Il dottore. Però... un po' meno di ieri?
Emma (scuote leggermente la testina sul guanciale).
Il dottore. No? Allora diremo... come ieri. (Pausa: l'osserva, la studia, strizzando l'occhio) Da brava; fammi veder la linguina! (La guarda a lungo, arricciando il naso, facendo una bruttissima cera: pausa, sospiro) Ma già, finchè perdura la causa morale, i dispiaceri, le inquietudini, i patemi d'animo... persiste, per conseguenza, anche tutto il resto.
Emma (fissandolo cogli occhioni più grandi e più neri nel faccino smunto) Oh, dottore! Soffro, sai! soffro tanto!

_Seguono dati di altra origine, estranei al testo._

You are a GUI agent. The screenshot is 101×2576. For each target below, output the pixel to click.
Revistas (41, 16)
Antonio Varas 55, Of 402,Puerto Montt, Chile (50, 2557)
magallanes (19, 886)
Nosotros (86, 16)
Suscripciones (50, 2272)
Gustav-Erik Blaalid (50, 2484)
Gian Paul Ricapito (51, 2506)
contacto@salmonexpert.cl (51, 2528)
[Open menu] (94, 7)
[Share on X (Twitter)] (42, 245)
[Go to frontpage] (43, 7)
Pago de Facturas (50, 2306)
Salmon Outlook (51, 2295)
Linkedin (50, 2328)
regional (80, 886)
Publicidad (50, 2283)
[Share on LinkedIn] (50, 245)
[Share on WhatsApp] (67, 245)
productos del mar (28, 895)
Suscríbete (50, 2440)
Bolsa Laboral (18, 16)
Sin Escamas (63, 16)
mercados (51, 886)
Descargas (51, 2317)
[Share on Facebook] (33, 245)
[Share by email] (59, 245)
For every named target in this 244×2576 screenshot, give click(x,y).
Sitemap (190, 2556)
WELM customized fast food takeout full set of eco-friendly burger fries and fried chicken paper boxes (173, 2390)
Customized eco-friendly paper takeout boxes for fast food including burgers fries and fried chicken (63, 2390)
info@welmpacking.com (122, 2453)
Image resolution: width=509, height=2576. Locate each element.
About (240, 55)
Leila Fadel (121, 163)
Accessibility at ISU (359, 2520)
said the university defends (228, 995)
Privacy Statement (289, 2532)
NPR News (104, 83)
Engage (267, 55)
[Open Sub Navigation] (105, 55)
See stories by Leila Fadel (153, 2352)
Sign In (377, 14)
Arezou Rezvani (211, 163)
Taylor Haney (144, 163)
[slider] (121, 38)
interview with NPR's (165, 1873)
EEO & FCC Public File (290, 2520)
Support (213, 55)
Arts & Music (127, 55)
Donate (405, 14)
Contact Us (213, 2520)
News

Il dottore (gli occhi gli si riempiono ad un tratto di lacrime: si china col volto più vicino, più d'appresso ad Emma, per consolarla, per rianimarla: in quel punto tutto il cuore, tutta l'anima, tutta l'affettuosa dolcezza del buon dottore si è trasfusa ne' suoi occhi) Cerca di metterti in calma; di non pensare... o di pensare soltanto alle belle cose.
Emma. Oh, dottore, come si può non pensare? E, ormai, dove sono, per me, le belle cose?
Il dottore (con effusione, premendo sopra le coperte dove si vede il rialzo che copre le mani intrecciate di Emma) Ma tutto il mondo, cara la mia tosa! Tutto il mondo, per te, è pieno di belle cose! Non le vuoi guardare!
Emma (colla vocina sempre debole, ma con un leggero sorriso d'ironia) Per me, una bella cosa doveva essere anche Nino Sebastiani.
Il dottore (si allontana: diventa truce) Forse, anche quel Sebastiani poteva essere un errore. La gente — sicuro — non si può mai dire di conoscerla abbastanza. Sai? Dopo la rottura successa, la signora Sebastiani non mi ha più fatto chiamare. (Pausa) Adesso ha quell'intrigante del Marzetti.
Emma. Oh, dottore! Anche questo per colpa mia!